Source data section start

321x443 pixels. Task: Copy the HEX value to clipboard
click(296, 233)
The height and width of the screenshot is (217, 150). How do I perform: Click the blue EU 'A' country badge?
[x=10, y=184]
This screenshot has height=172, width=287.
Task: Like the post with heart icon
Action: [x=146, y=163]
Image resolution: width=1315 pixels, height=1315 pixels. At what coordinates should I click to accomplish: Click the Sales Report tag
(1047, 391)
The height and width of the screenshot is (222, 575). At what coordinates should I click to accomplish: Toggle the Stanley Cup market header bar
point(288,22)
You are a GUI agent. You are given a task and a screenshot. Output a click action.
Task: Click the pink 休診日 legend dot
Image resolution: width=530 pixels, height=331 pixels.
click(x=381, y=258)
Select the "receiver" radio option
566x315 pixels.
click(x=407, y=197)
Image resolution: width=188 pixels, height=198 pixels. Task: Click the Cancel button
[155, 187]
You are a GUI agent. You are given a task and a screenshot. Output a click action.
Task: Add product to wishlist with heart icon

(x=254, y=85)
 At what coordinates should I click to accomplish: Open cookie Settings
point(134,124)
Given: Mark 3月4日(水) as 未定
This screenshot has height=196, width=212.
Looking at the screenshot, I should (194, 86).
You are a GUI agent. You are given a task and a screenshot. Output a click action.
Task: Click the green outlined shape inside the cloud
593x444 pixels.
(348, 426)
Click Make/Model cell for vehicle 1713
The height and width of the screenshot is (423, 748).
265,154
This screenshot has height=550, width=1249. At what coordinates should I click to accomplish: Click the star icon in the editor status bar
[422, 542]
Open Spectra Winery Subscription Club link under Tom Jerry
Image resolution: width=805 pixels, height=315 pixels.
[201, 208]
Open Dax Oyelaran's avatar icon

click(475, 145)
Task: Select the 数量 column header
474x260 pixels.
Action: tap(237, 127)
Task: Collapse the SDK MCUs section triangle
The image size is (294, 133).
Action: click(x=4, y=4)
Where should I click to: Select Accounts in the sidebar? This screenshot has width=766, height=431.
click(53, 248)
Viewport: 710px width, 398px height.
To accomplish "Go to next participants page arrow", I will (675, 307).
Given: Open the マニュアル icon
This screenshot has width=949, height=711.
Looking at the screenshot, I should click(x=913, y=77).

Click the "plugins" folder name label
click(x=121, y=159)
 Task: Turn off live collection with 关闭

Source data section end

What you will do: What you give back should be only the lines of the records above, starting at the line with "This screenshot has height=196, width=212." and ending at the line with "Task: Click the green", restated word for word.

Problem solution:
This screenshot has height=196, width=212.
Looking at the screenshot, I should (194, 86).
You are a GUI agent. You are given a task and a screenshot. Output a click action.
Task: Click the green outlined shape inside the cloud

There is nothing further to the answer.